Chercheur au Centre Russie/NEI de l'Ifri

Trente ans après la dissolution de l’URSS, l’espace post-soviétique apparaît plus morcelé que jamais, révélant des tendances centrifuges et de profondes disparités économiques, politiques et stratégiques. Au sein même des zones géographiques qui composent cet espace – Europe orientale, Caucase du Sud et Asie centrale –, les trajectoires divergentes l’emportent désormais sur l’héritage soviétique commun. Plusieurs conflits y sévissent – ouverts, comme en Ukraine et dans le Haut-Karabagh, ou gelés comme en Transnistrie et en Géorgie. La Russie voit son influence de plus en plus concurrencée par d’autres puissances globales ou régionales (Chine, Turquie et Iran) et son économie est soumise à un régime de sanctions d’une ampleur inédite. La France et l’Union européenne (UE) font, elles, face à plusieurs défis dans cette vaste zone en mutation, exposée à des menaces sécuritaires multiformes (conflits armés, migrations illégales, trafics de drogue et d’armes, terrorisme).
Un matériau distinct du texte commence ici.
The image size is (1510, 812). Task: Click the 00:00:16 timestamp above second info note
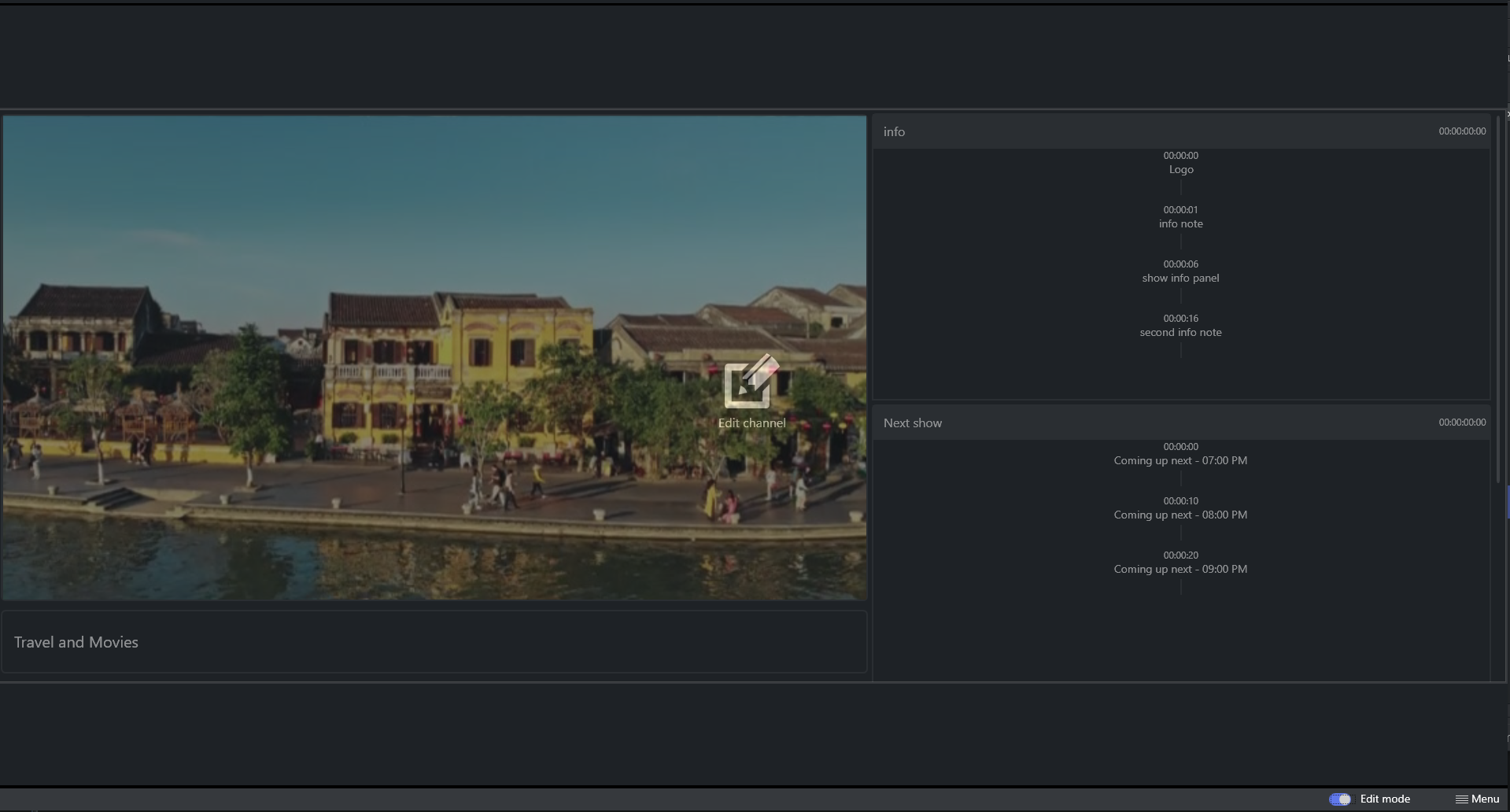point(1180,319)
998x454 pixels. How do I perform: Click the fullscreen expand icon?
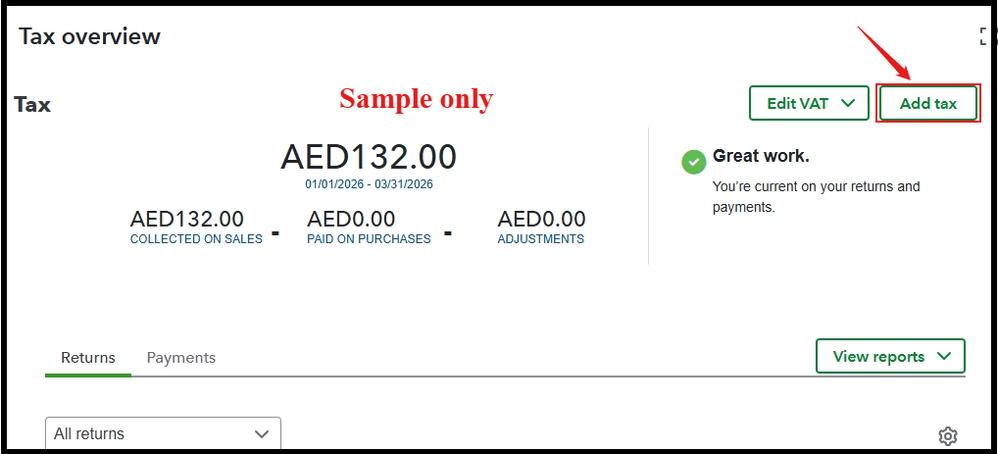coord(986,37)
L’environnement concurrentiel et instable impose aux Européens de redéfinir leurs instruments militaires, diplomatiques et institutionnels.

Europe orientale : un défi politique et sécuritaire continental

Marquée par une montée progressive des tensions (état d’urgence énergétique décrété à Chisinau, chantage migratoire imposé par Minsk à l’UE, reconnaissance par Moscou de l’indépendance des Républiques de Donetsk et de Lougansk dans le Donbass), l’Europe orientale a basculé dans la guerre le 24 février 2022, avec l’invasion russe de l’Ukraine. Les pays voisins sont d’ores et déjà exposés aux conséquences migratoires d’un conflit porteur de très lourdes incertitudes pour la sécurité européenne, voire mondiale (sort des armements livrés par Bruxelles à Kiev à la fin des combats, imprévisibilité des actions russes face à la Moldavie, la Géorgie et même la Finlande). Le prochain président français – qui assurera également jusqu’à la fin juin la présidence du Conseil de l’UE – devra veiller à ce que les hostilités ne débordent pas du cadre ukrainien, tout en prévenant un éventuel déploiement d’ogives nucléaires par Moscou chez son allié bélarusse. Si l’unité des Européens face à l’épreuve de la guerre – mais aussi dans la réponse à apporter aux demandes ukrainienne, moldave et géorgienne d’adhérer à l’UE –, apparaît comme un prérequis indispensable pour envisager une sortie de crise, le maintien d’un dialogue avec Moscou est tout aussi fondamental pour garantir la sécurité du continent sur la durée.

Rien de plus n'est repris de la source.